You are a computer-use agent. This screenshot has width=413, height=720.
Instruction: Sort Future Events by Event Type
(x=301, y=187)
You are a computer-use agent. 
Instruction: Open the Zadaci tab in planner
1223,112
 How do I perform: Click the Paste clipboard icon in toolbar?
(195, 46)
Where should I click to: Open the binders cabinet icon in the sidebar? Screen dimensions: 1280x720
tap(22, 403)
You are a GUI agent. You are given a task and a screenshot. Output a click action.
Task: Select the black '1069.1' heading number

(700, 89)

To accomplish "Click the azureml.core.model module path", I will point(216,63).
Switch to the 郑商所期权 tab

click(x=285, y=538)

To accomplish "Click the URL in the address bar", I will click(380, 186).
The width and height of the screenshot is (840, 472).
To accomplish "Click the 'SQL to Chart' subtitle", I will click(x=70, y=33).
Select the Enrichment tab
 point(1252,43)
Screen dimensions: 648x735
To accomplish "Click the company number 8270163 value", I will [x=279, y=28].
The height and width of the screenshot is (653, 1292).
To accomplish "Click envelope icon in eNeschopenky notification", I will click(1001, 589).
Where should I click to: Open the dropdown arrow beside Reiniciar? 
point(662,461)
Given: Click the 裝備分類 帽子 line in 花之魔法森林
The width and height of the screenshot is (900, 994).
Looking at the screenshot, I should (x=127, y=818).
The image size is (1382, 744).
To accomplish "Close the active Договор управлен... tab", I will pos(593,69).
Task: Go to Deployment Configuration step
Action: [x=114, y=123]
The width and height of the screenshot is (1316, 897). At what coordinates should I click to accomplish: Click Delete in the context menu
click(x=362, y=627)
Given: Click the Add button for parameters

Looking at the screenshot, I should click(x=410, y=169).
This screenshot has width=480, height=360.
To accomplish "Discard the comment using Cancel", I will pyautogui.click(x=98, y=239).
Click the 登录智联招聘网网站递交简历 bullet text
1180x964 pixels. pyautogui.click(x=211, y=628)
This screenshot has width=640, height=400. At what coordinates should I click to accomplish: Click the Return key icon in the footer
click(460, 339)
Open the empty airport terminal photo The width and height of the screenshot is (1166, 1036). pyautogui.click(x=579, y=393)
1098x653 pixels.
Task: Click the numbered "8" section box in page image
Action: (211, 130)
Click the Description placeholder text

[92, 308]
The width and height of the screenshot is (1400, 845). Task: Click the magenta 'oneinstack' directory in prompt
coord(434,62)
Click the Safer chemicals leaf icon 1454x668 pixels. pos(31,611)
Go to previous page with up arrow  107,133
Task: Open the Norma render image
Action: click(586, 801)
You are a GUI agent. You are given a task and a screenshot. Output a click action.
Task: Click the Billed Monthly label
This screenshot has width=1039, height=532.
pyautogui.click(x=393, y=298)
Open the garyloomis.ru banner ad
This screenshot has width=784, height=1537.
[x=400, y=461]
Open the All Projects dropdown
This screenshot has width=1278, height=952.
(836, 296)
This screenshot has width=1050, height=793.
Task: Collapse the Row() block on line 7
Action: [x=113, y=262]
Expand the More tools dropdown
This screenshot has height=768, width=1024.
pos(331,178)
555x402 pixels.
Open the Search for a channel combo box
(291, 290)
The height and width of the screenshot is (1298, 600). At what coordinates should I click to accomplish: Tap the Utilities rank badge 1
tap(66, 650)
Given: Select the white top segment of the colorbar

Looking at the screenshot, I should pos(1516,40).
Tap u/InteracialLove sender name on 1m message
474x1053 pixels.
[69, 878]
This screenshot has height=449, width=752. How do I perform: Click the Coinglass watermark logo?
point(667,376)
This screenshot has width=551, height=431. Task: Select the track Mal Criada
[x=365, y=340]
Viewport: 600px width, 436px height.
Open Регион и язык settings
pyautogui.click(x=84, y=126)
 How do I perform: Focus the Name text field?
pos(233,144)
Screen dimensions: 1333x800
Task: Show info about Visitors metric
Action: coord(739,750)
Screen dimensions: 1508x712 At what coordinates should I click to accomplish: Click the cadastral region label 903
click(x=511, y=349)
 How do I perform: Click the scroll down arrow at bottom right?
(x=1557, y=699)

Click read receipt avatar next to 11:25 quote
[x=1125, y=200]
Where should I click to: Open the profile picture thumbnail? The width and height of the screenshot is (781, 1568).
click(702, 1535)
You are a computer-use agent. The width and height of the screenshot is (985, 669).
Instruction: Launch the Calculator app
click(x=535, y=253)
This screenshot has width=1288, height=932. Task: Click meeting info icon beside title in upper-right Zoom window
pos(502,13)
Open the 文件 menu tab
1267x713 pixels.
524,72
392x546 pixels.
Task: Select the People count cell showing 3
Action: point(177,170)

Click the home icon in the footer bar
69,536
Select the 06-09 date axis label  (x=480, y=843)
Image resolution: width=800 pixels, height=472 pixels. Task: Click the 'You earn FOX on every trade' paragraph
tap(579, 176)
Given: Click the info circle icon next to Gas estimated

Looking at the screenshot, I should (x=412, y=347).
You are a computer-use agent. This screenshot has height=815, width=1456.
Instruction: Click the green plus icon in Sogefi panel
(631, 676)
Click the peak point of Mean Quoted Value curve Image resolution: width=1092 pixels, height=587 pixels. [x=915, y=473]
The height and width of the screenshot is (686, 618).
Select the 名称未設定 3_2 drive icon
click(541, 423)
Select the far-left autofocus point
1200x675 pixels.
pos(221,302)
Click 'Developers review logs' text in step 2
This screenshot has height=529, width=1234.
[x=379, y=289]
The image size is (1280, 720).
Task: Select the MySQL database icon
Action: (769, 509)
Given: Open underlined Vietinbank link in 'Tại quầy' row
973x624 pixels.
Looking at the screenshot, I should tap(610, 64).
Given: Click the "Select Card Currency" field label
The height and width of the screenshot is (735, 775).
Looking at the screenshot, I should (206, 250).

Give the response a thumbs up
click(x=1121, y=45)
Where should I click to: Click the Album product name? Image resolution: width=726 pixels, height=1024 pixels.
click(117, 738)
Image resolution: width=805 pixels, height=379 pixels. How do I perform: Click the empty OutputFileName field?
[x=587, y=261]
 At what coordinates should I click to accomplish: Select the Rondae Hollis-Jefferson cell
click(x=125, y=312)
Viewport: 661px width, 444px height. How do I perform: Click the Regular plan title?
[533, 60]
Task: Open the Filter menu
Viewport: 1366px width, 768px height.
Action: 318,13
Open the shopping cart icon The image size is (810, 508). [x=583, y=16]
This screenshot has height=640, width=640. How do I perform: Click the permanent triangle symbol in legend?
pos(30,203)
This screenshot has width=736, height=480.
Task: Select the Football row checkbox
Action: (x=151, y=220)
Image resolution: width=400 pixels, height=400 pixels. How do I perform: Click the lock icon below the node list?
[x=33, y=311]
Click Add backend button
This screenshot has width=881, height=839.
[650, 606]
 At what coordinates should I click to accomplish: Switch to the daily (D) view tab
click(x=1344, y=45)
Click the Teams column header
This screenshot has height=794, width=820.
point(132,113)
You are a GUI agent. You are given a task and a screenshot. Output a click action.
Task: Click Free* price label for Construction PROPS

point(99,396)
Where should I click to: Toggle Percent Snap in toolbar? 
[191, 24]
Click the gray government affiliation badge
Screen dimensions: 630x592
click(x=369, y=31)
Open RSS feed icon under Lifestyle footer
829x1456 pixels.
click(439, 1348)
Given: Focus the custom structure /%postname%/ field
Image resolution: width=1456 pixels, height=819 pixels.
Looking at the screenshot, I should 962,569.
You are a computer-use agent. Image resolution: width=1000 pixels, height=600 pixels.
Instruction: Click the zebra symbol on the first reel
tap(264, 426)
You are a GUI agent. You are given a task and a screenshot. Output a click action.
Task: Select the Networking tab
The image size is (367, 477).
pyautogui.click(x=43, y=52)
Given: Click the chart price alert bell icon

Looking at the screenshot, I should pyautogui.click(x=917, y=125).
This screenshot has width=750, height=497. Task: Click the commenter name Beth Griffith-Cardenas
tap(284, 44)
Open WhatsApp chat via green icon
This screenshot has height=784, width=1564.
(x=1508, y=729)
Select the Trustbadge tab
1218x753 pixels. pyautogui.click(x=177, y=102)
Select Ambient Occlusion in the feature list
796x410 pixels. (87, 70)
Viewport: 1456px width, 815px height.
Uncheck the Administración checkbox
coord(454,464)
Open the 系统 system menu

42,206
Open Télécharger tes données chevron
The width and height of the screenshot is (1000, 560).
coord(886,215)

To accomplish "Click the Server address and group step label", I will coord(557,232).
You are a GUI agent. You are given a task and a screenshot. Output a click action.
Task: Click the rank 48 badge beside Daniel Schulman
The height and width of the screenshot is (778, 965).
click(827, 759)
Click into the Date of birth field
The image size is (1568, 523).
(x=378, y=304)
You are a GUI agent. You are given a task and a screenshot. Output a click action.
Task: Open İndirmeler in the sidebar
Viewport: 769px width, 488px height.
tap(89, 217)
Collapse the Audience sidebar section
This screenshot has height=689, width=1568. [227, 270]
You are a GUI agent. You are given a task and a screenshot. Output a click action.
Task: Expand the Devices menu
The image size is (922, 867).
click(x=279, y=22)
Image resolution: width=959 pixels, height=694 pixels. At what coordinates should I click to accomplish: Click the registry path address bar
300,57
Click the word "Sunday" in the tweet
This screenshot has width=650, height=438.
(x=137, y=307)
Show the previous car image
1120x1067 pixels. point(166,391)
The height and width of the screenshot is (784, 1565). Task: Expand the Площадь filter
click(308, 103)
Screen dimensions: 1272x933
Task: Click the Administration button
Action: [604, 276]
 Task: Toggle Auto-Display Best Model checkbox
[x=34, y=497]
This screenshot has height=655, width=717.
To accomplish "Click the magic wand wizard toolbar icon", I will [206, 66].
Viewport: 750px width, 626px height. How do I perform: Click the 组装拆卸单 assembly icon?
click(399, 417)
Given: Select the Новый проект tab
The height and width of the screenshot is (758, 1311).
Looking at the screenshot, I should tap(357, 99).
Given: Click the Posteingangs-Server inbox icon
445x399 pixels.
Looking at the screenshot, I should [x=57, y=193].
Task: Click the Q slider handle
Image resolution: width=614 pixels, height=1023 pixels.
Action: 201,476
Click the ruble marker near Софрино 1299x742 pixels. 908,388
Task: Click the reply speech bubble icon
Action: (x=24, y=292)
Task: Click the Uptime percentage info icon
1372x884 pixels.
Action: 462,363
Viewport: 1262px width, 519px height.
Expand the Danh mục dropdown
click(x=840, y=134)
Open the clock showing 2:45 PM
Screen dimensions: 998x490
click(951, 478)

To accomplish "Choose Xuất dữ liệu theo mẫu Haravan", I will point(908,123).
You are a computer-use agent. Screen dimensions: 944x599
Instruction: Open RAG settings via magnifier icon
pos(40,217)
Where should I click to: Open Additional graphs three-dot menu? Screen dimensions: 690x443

Directions | Some lines in the material contain "Server". Show all of them.

Response below |
To accomplish "Click the Server address and group step label", I will coord(557,232).
Given: Click the Posteingangs-Server inbox icon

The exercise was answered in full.